Yeah. In theory, you should be able to, you can't because you can't use bridge, if bridge, because if bridge doesn't play by nice rules in terms of performance. So you would use a VPC switch, but yes.
It does show up, if you do if config, you can see all of these VPC interfaces. It's a really big list if you get carried away. Yeah, so there is IP checking. So if you, when you put an IP address on a VM NIC,
inside of the guest, you have like, I didn't get to DHCP and please don't ask about it, but the guest will have an IP address and then that's actually enforced at the port as well. Don't ask. Life's better that way. DHC, you have to do something special,
just like you capture broadcast for V4 ARP, or V6 neighbor discovery. We also have to capture DHCP. And then we up call that through the same interface that I was talking about earlier.
Now, we didn't get to DHCP yet, which is why I'm saying don't ask about it. There's only so many hours in the day. But yeah, we didn't get to that, but that's what effectively would have to happen. There's some, yeah.
Ask me afterwards about ARP. Can, or not ARP, but moving IP addresses. How do you do? So that's what we did to begin with. That was one of the things that we did do, is we captured everything and we had a DHCP listener
that masked out and prevented broadcast traffic from hitting the underlay, and then we had a sidecar go process that was actually acting as our DHCP server.
Yeah. We could. Yeah, we could have done that. We already had a mechanism already for parsing and ripping open IP addresses, and we already had a K notification in order to do the up call, so yeah. 6.01, not a bad idea,
because we did do something very similar in the past. There's a little bit of complications there when you're bridging between the encapsulated network and the unencapsulated network, but yeah. Authentication. Postgres piece that actually does the VTAP.
Is that also out there, or no? Actually, the schema design is, yeah. Okay. Yeah, it's there. The story is, it's still proof of concept, and once you finish, it gets used, or is... That is... Find me later. Find me later.
What about the people that, what about outside of your work, the people that are dying to use it, or that are very interested, what... Very interested in seeing this move forward, and yeah, we should talk about that. There were a few other hands that were up a second ago, but this is a complicated story.
Other questions? I get the feeling you know some of this. I appreciate the troll, sir. Yeah, so the work is interesting.

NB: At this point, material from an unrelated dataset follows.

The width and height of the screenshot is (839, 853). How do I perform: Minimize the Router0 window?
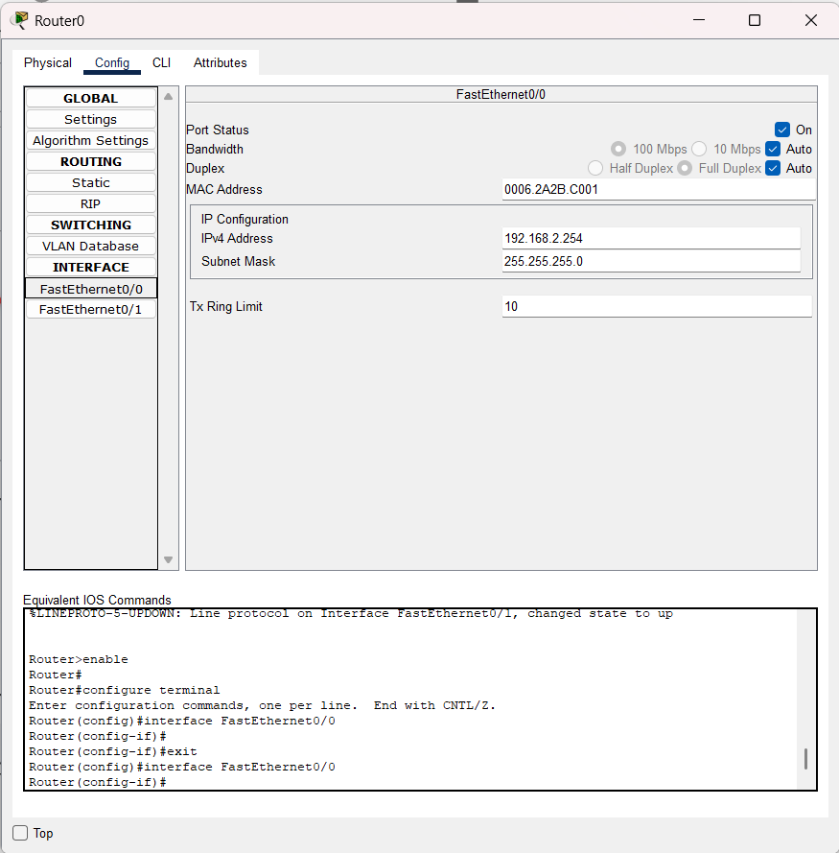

It's moving forward. We did do a number of things. We went and created a new m-buff, mvec, which we need to go and unify. I apologize, I didn't get back to you on email about that actually, now that I remember, and yeah, there's a substantial body work. This was north of 100,000 lines of kernel code that showed up over three months.
Huge thank you, infinite thank you to Matt Macy for making a lot of this happen, and the community as well. There was a number of things that went into this, so Navdeep was in particular helpful along the way. I know I'm gonna forget others, so yeah. With that, sold.